赵鼎新:加州学派与工业资本主义的兴起

admin 鑫鼎娱乐 2019-09-03 22:05:40 9079

   一、加州学派

   加州学派学者们同时强调,西方的兴起和欧洲的支配地位在世界历史中只是短暂的一瞬,其他国家会很快赶上。事实上,“欧洲中心论”学者也认同这一观点。例如韦伯认为,虽然儒教文明在中国阻碍了工业资本主义的兴起,它却非常有能力接纳资本主义。对于“欧洲中心论”学者来说, 西方帝国主义赋予了工业资本主义太多的侵略性,以至于当英格兰产生了工业资本主义后,世界其他国家要么面临灭亡,要么被迫吸收学习从而生存。只有在西方帝国主义残酷的同构压力之下,许多非西方国家才被迫修正甚至破除自己的传统文化和制度来开展工业化。这其中,少数“幸运”者似乎在这“世界历史的一瞬”中赶上了西方。

  

   二、对彭慕兰观点的评价

   对学者来说,欧洲的工业革命是一个历史事实。他们因此在此基础上开始追溯欧洲“优胜”和其他文明“失败”的原因。这种溯因,如果不谨慎的话,往往容易造成一种印象,即一个社会的结构条件和经济发展模式之间存在线性关系。然而,彭慕兰的研究却是从以下这么一个问题出发,即18 世纪时,“世界上没有哪个地区注定会迎来工业化的突破”。这一思考上的转换有利有弊。有利之处是,很大程度上获益于这一新的提问方法,我们如今完全认识到,19 世纪英格兰的工业革命并非如传统学者所论述的那样不可避免。另一方面,思考的转换也带来了中国与英格兰的发展处于同步的印象,有着相似的步调和束缚条件,但事

   实完全不是如此。虽然欧洲的突破并不必然发生于19 世纪的英格兰,中国并无可能在19 世纪或此前自发地发生本土的工业革命。其原因笔者将在下文揭示。
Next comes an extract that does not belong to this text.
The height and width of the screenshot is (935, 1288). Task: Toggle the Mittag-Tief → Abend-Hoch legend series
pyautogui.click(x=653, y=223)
   虽然中国商人没有他们欧洲同行所拥有的在政治上、军事上和意识形态上的权力,但中华帝国从来没有消灭商业活动的企图;其实即使有这一倾向,帝国也没有能力将之实施。而且,北宋以降,商业税收成为国家财政的重要部分,部分经世致用的士大夫也日渐置身于商业活动,国家在某些方面对产权给予了一定的非制度性保护。

   中国的政治制度和文化给市场的发展留下了空间,而王朝中期的政治稳定则给市场在压抑的政治和文化环境下繁荣发展的一个契机。中国的大部分朝代都能维系两个世纪以上,并包含一个相对稳定的长达百年之久的王朝中期。当是之时,“版宇恢拓,匪盗止息,四民安堵,户口滋繁”——而且人口的繁衍又没有到达某一极限以致于妨碍了斯密式的经济增长。此类商业高度繁荣的治世,历宋、元、明、清一再出现。如果说中国本土工业资本主义有发展机遇,它更可能发生于宋代,而非政治更趋专制、文化更为保守、且技术进步放缓的明清。基于这些原因,笔者认为18 世纪清朝的繁荣和先朝中屡次出现的繁荣没有什么本质区别,绝不会给中国带来工业资本主义。